TEXT:
The Minority Chamber of Commerce brings networking and advocacy to small businesses and nonprofits in the region

Ardmore’s minority populations thrive alongside the thriving small business community in our area. Nationally, racially and ethnically diverse populations make up about 21% of rural areas — and census records show that those same populations produced 83% of rural America’s growth from 2000 to 2010.

As these trends continue, a new group of business and nonprofit leaders have come together to create the first minority chamber of commerce for the greater Ardmore area. Members of the group have been discussing various business and networking needs in the region for several months.

The group’s first meeting was held virtually on Saturday afternoon, but the support of the newly created entity is real.

“I’m still learning,” said Jay Willis, founder of local nonprofit Real Dads Do Real Things. “Building this together will help us qualify for more support.”

“We’re a home-based business,” said Allegra Willis, owner of Ray of Sunshine Sweets and Treats. “My goal is to help Ardmore grow, for the future and for our children. That’s my hope for this House.

[Items listed in a dataset]
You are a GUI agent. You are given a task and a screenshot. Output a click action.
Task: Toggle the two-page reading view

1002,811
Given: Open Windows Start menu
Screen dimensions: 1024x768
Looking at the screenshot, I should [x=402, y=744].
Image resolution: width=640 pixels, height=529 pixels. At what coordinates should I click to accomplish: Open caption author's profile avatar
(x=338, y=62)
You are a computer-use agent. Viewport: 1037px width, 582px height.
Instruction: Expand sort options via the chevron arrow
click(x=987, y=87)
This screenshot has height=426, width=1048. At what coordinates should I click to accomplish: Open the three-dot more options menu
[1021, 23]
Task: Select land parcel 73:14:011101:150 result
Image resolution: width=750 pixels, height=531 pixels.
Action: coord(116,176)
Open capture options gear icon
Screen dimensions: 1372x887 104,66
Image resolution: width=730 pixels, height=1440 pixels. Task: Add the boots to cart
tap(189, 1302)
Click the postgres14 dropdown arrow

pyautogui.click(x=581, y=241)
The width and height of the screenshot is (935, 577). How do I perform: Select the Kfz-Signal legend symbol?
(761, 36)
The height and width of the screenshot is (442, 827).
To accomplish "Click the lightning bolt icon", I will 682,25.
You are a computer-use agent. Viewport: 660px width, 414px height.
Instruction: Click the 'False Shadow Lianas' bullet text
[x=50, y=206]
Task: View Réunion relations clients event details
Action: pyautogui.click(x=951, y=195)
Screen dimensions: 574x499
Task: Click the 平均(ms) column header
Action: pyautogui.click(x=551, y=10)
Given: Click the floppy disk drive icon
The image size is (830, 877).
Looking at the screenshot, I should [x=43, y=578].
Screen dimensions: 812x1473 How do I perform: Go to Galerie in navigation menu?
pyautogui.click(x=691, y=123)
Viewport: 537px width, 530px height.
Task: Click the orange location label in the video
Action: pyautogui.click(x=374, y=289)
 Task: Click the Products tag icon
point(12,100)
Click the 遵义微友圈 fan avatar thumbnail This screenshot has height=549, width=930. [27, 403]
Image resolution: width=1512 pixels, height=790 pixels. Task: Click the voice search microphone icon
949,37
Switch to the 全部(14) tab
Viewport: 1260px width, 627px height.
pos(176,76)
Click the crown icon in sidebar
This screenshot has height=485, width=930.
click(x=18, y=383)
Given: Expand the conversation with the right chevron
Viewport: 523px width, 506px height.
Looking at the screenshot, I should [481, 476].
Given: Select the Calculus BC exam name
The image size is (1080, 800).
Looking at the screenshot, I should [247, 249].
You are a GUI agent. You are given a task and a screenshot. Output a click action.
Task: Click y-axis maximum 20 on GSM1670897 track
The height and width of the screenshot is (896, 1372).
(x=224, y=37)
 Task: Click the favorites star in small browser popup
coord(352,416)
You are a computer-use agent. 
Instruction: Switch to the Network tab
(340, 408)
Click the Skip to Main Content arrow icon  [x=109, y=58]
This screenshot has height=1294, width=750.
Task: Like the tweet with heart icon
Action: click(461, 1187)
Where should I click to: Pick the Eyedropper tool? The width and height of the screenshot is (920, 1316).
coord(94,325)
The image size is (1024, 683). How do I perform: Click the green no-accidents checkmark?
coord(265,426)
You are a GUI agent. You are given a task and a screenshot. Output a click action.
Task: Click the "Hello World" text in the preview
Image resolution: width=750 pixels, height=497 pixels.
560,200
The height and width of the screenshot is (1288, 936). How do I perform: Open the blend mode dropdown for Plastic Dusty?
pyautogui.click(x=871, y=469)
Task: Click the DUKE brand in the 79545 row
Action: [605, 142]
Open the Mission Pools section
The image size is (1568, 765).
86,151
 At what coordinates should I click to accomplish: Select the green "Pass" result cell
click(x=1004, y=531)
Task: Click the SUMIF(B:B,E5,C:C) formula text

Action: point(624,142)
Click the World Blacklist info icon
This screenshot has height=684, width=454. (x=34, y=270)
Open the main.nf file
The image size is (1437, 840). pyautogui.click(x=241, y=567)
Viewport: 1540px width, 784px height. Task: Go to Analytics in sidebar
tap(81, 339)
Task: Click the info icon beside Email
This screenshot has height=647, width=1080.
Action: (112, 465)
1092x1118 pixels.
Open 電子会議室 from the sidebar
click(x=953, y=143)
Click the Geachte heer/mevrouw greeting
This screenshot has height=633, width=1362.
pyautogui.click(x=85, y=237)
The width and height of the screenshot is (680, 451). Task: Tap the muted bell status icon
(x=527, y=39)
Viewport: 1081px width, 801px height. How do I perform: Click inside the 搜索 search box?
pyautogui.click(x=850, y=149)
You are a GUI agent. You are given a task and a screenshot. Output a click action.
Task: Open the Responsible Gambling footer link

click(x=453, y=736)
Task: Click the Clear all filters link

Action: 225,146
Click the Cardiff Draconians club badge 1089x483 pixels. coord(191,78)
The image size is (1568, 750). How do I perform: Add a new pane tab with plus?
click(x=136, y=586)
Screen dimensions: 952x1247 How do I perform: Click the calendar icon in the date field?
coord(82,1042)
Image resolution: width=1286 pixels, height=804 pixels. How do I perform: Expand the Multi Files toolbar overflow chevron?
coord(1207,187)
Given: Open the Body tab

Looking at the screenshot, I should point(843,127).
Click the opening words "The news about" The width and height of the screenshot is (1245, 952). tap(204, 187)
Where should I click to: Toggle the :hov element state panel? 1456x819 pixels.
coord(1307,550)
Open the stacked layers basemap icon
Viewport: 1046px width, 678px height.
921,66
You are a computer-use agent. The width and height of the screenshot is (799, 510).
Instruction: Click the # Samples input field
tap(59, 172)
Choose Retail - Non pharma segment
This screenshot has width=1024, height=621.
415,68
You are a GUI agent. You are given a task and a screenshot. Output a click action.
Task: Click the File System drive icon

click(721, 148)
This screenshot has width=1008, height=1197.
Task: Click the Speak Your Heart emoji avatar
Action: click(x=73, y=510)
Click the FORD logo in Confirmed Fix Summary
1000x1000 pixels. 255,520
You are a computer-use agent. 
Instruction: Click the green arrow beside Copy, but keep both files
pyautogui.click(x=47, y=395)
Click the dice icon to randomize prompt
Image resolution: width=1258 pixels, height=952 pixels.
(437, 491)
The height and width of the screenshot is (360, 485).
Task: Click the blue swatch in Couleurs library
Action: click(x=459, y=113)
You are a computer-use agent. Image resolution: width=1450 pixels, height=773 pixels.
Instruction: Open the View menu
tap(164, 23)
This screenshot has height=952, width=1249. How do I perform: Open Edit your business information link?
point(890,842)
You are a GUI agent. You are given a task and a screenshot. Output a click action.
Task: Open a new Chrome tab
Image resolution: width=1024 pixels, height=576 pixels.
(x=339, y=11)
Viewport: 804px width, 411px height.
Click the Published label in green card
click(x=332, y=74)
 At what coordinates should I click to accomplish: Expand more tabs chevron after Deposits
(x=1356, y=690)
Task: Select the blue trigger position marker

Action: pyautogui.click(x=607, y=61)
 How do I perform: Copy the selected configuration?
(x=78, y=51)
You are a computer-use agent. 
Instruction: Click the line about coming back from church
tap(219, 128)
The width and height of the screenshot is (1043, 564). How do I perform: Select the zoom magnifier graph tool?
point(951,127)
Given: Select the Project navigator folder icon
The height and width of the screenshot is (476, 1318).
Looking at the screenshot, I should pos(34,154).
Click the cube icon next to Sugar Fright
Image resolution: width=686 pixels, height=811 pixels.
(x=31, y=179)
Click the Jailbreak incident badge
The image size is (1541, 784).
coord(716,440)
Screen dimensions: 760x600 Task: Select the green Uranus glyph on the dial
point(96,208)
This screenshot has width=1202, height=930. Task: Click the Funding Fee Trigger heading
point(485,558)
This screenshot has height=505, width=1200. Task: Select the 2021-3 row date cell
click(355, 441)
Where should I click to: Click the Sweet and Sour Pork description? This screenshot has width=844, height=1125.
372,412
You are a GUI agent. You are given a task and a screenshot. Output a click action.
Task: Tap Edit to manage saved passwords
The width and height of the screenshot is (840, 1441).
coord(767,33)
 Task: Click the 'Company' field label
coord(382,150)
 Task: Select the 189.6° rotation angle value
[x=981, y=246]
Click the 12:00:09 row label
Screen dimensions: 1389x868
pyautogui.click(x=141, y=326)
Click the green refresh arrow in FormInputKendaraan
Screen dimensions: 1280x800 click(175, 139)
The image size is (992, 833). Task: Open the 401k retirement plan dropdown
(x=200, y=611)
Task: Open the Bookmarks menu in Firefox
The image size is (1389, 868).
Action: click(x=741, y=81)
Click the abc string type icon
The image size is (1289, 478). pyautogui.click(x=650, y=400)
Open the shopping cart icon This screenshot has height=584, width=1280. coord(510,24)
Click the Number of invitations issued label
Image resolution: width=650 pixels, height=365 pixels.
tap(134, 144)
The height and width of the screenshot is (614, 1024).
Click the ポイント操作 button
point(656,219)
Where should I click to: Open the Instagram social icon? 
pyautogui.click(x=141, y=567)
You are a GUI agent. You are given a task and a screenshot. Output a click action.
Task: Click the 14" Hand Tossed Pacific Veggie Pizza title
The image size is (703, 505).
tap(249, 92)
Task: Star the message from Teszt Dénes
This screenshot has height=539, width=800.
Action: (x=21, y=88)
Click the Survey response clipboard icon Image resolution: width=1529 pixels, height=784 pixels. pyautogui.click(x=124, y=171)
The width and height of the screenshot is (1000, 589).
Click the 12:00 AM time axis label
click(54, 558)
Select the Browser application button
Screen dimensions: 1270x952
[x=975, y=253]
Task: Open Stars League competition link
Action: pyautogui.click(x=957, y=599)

INSTRUCTION 1:
In the chamber of commerce article, what share of rural America's growth from 2000 to 2010 came from racially and ethnically diverse populations?
INSTRUCTION 2:
List every organization or business named in the chamber of commerce article.
INSTRUCTION 3:
Please pick up the chamber of commerce article after its last sentence and continue it.
The material above is separate from the chamber of commerce article.

EXERCISE RESPONSE 1:
83%

EXERCISE RESPONSE 2:
- Minority Chamber of Commerce
- Real Dads Do Real Things
- Ray of Sunshine Sweets and Treats

EXERCISE RESPONSE 3:
Making improvements to the community of small business and nonprofit leaders involves more than creating new businesses, but also requires support and advocacy in order to sustain them.

Enterprising queer, Latinx, Black, and Indigenous entrepreneurs are launching businesses and nonprofits that breathe new life into their own communities — and create better livelihoods for their owners and employees.

“Being part of a group like this makes it easy to network,” said Renada Carr, stylist at Hair by J & Company. “I have some great ideas that I would like to present to our community.”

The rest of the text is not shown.